NJ's Plan for Federal School Funds Needs Approval
Will Christie administration’s proposal on how to distribute $268 million in aid get Washington’s OK?
Hoping for the federal government’s approval, the Christie administration is proposing to divide up $268 million in late-summer federal relief for schools along the same lines as the state aid cuts the districts have endured, officials said.
Uniformly applied, that could mean as much as a quarter of each district’s lost state aid could be restored for specific classroom jobs.
Districts were cut roughly 5 percent of their budgets, or $1.1 billion statewide. Federal estimates have said as many as 3,900 school jobs could be restored in New Jersey.
But now it’s up to the federal government to decide whether that will be allowed.
Gov. Chris Christie’s spokesman said yesterday that the state is still waiting word from Washington on whether it can distribute the aid along those lines, deviating from the criteria laid out in the jobs relief law.
Under the law, states may only distribute the money using their prevailing state aid formulas or through the federal Title I program that steers additional money on the basis of schools’ low-income students.
“We want to do it on a prorated basis with their cuts,” said Christie spokesman Michael Drewniak yesterday. “We felt it was fair the way we made the cuts, and this is a fair way to return them.”
Questions as to how and when the money will be distributed have drawn complaints from state Democrats and the New Jersey Education Association, the teachers union that has proved arguably Christie’s biggest nemesis.

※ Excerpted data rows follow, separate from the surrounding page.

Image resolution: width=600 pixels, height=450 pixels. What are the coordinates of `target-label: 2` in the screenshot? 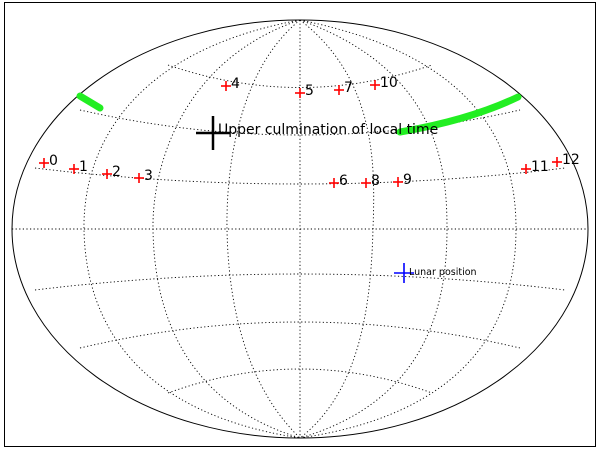 It's located at (116, 172).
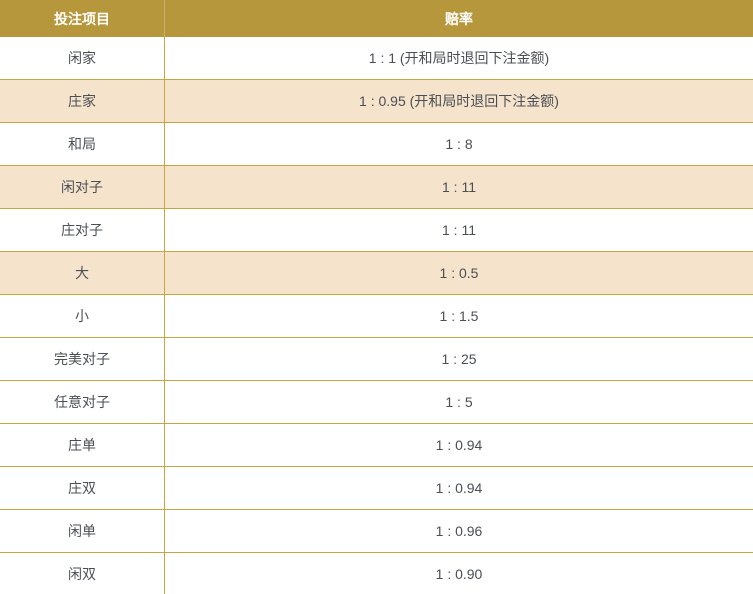 Image resolution: width=753 pixels, height=594 pixels. I want to click on column-header-odds: 赔率, so click(459, 18).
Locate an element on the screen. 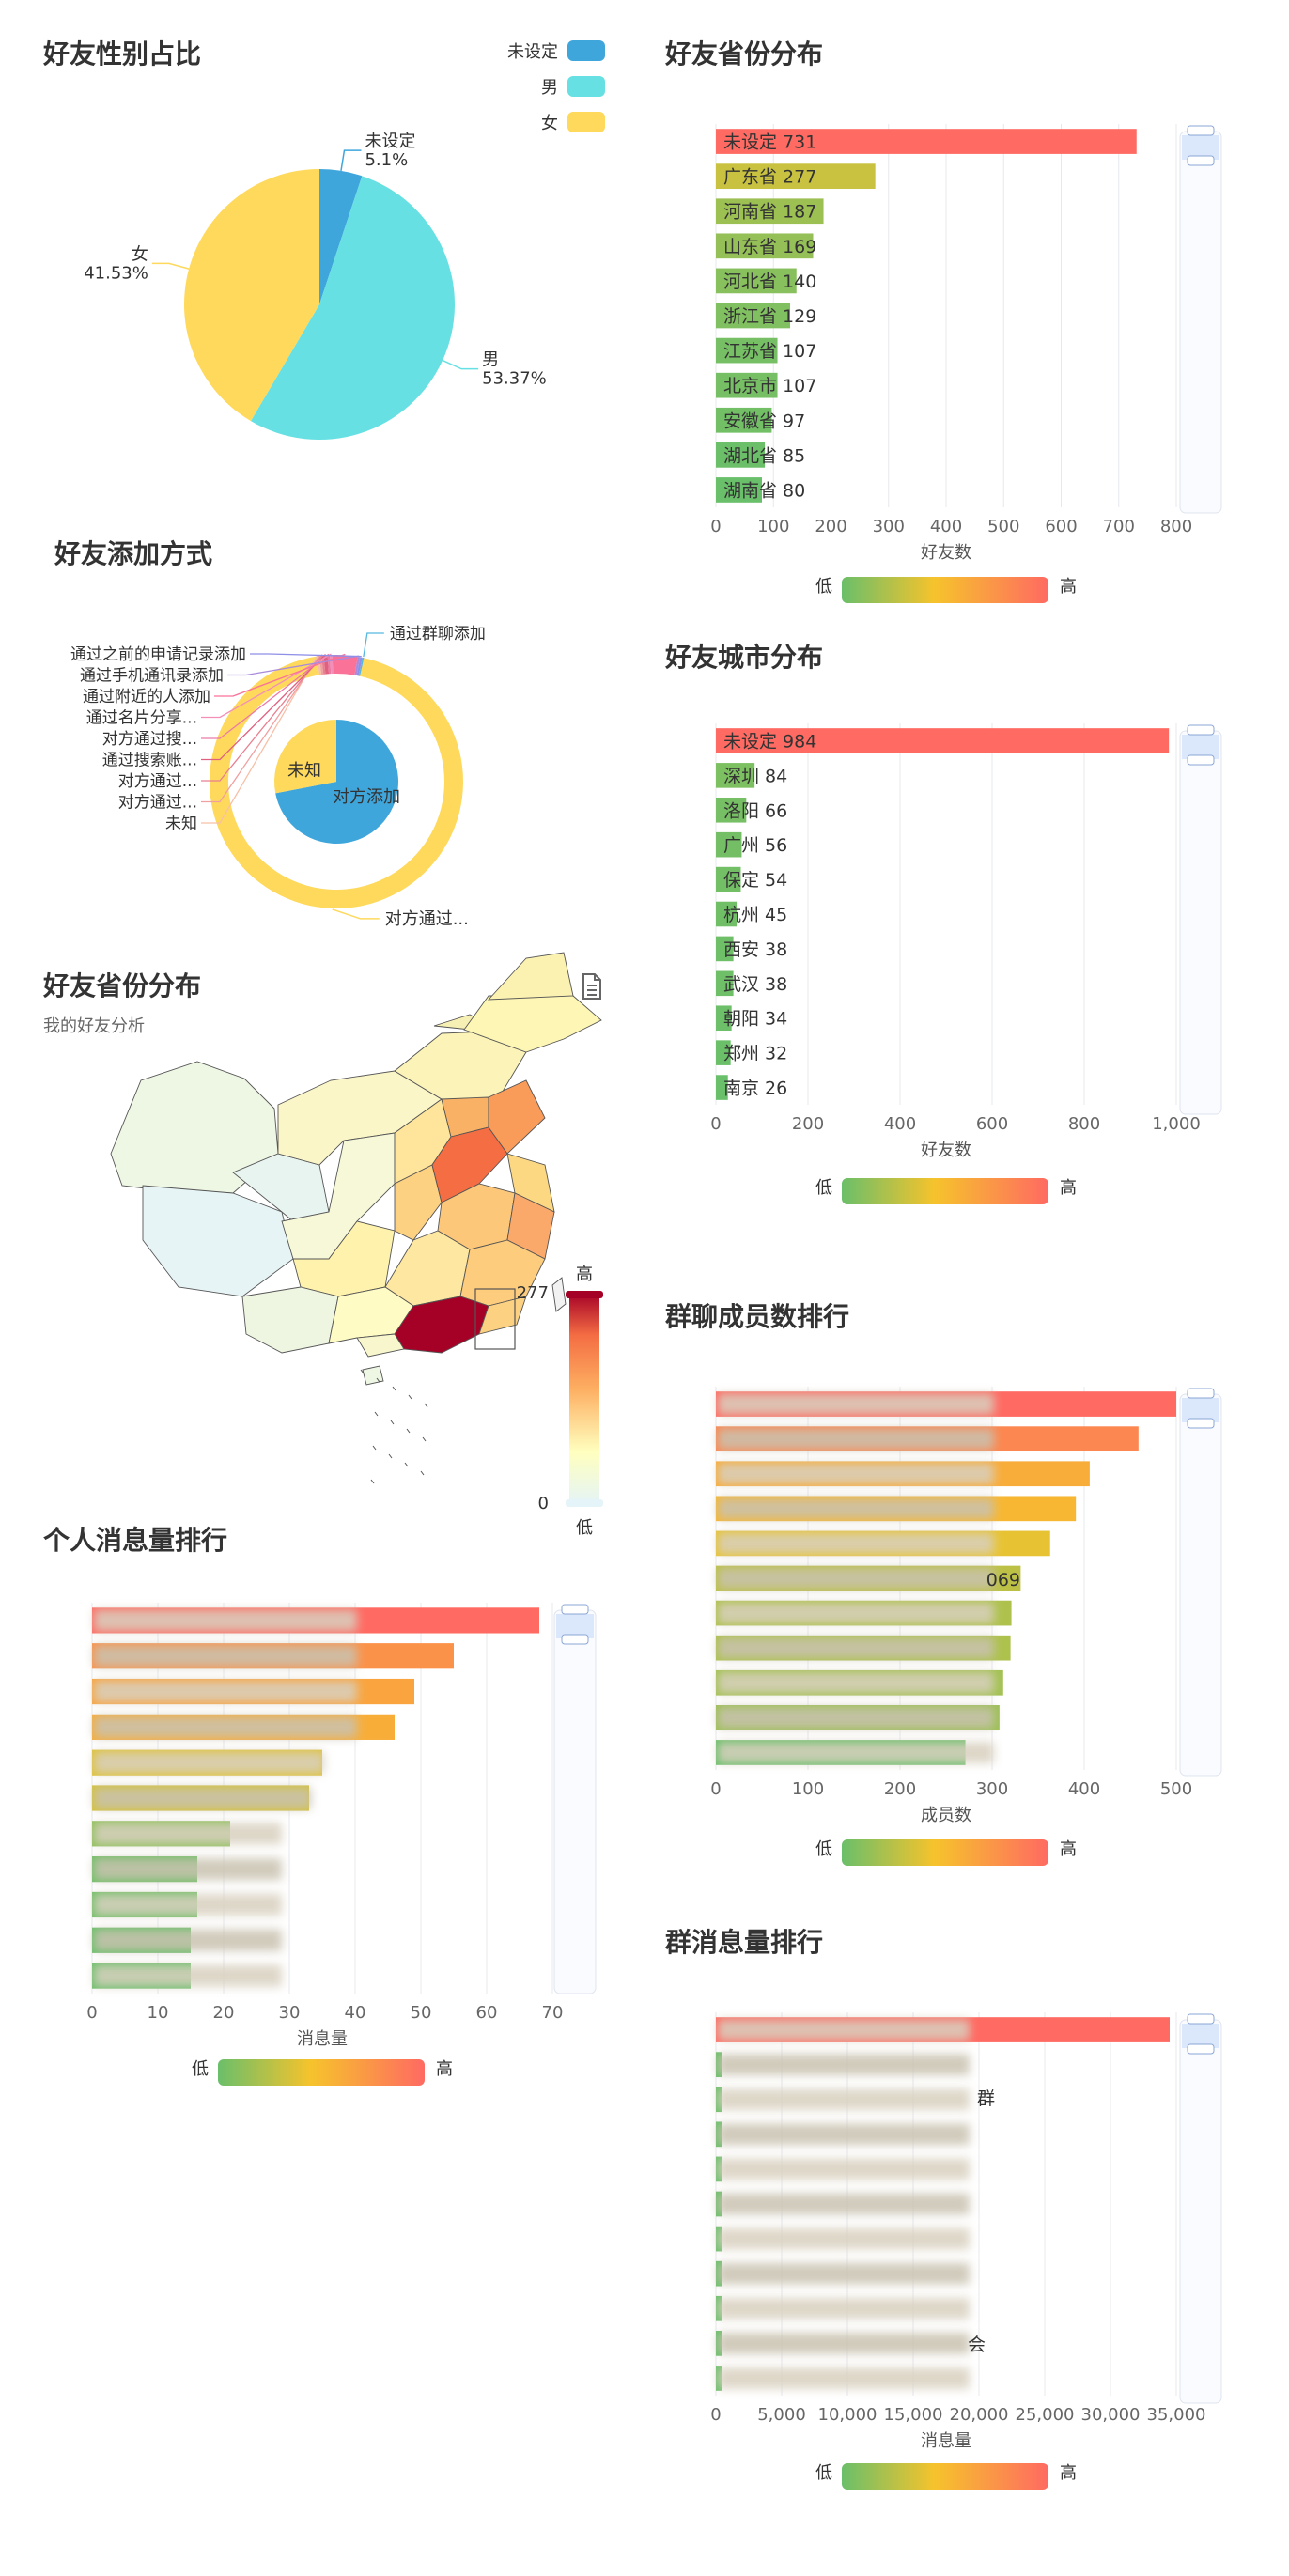 Image resolution: width=1289 pixels, height=2576 pixels. city_bar-bar-label: 未设定 984 is located at coordinates (770, 742).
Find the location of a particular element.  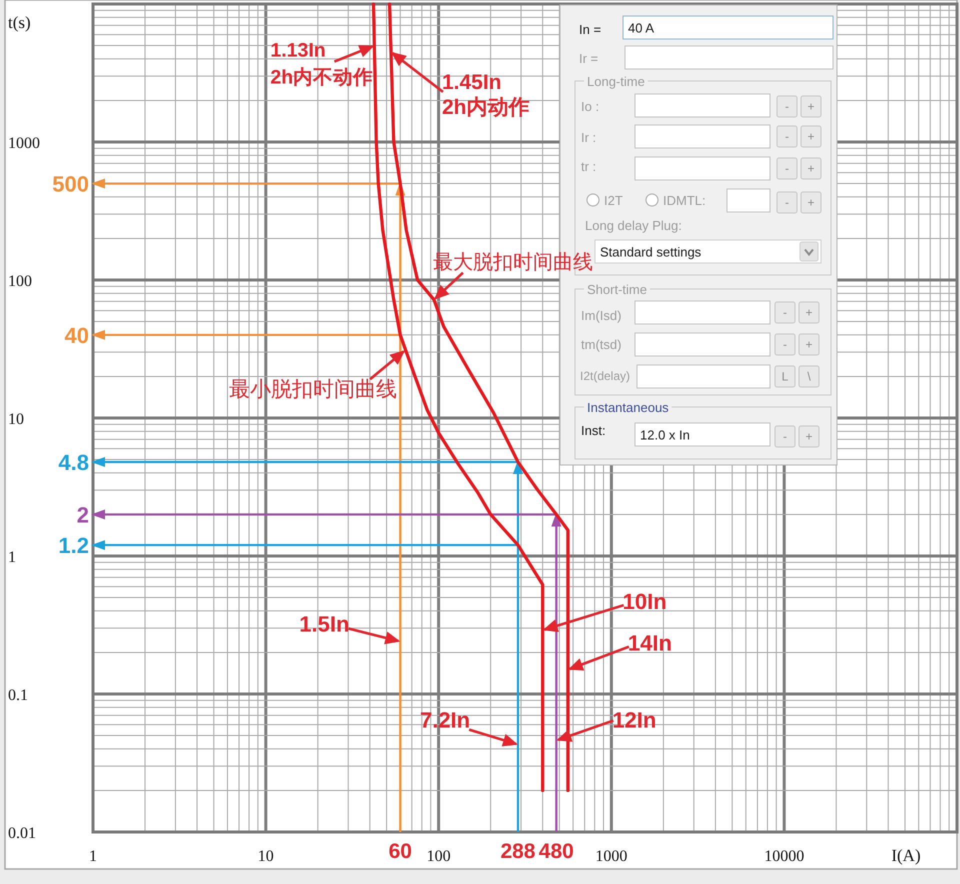

annotation: 10In is located at coordinates (644, 602).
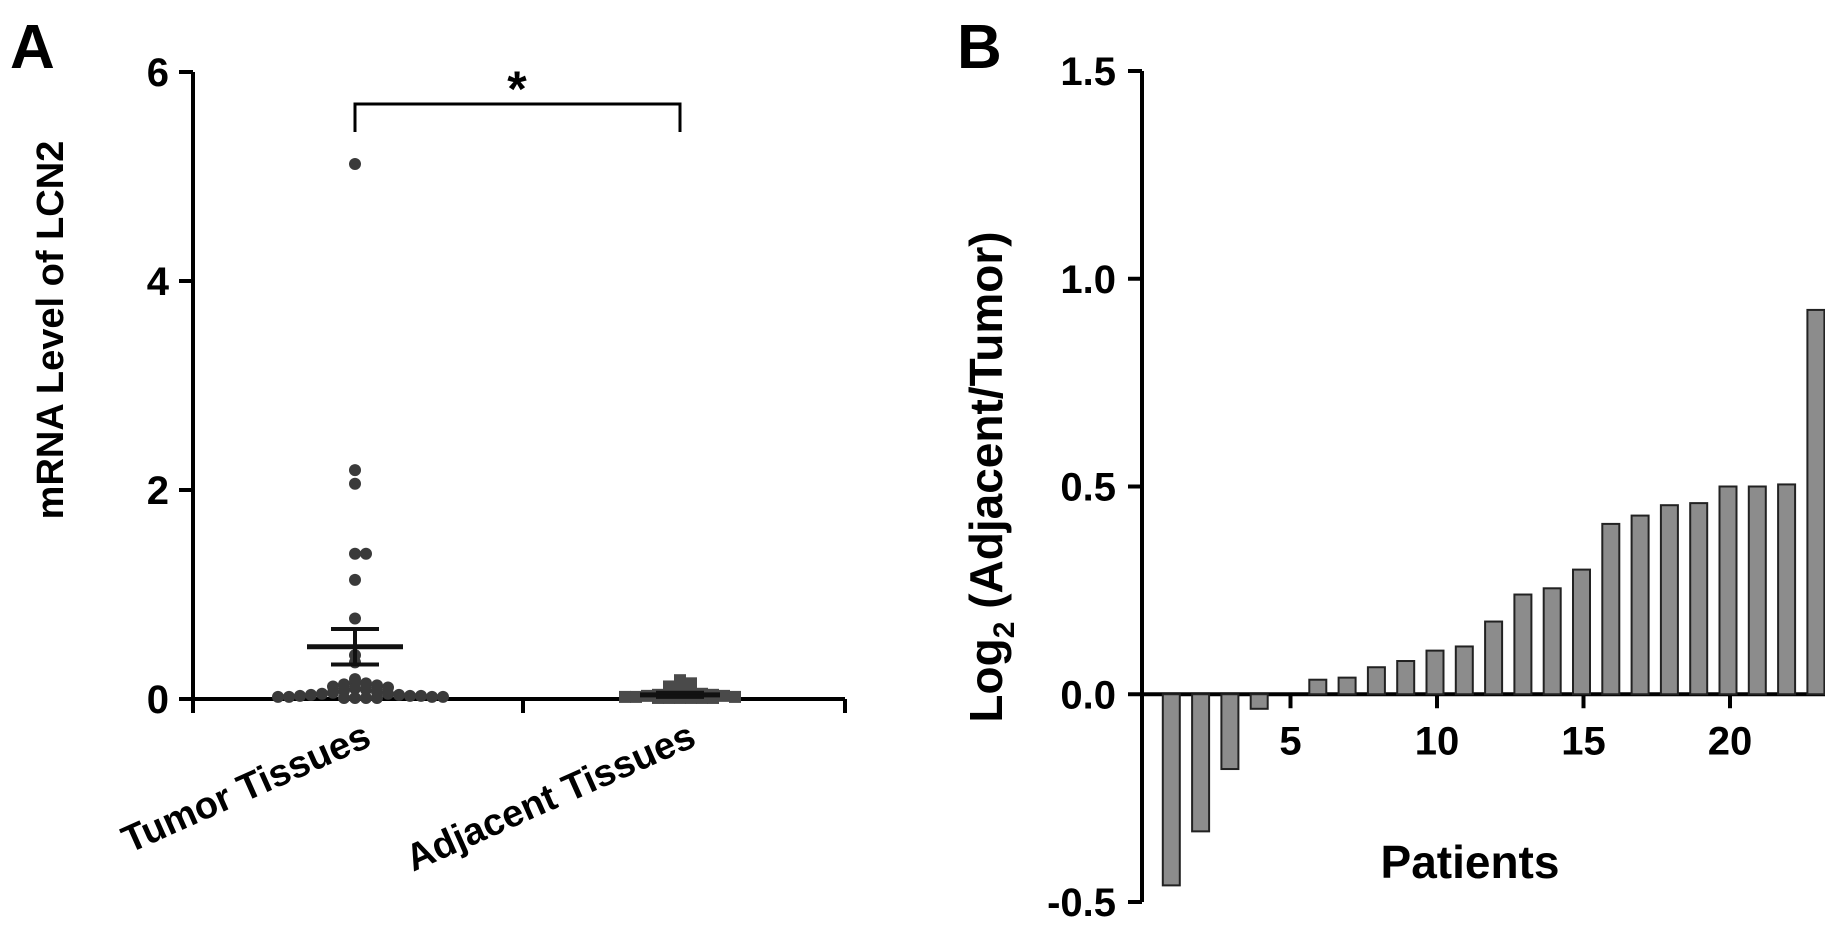  I want to click on panel-a-y-tick-label: 6, so click(158, 73).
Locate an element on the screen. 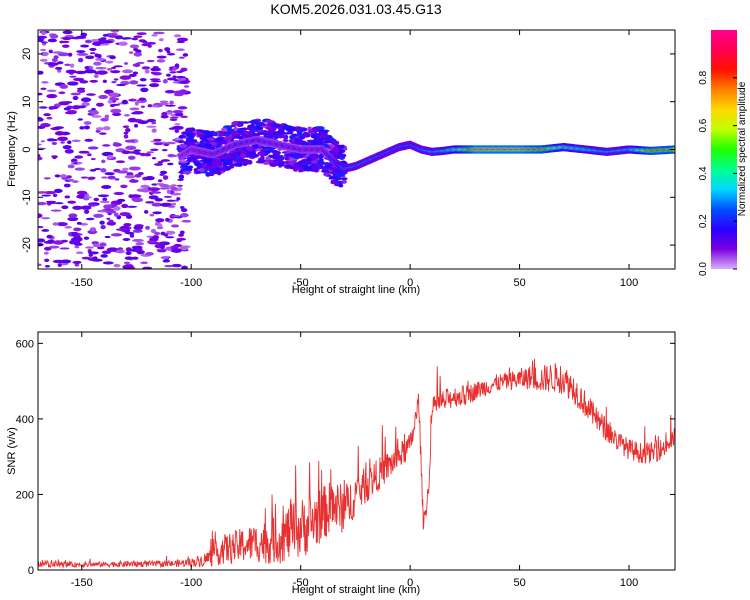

“It is an affront to every unemployed person in the state that the Governor cares so little about helping get people back to work,” read a statement from NJEA President Barbara Keshishian. “And it is even worse, because he’s also denying students across the state a better education.”
Drewniak called the complaint “NJEA nonsense,” saying the state would apply in time for the Sept. 9 deadline and that the money would be distributed in turn with every other state’s. He contested the claim that applying early would bring the money any quicker.
“It is a non-competitive grant, and there is a deadline that we will meet,” he said.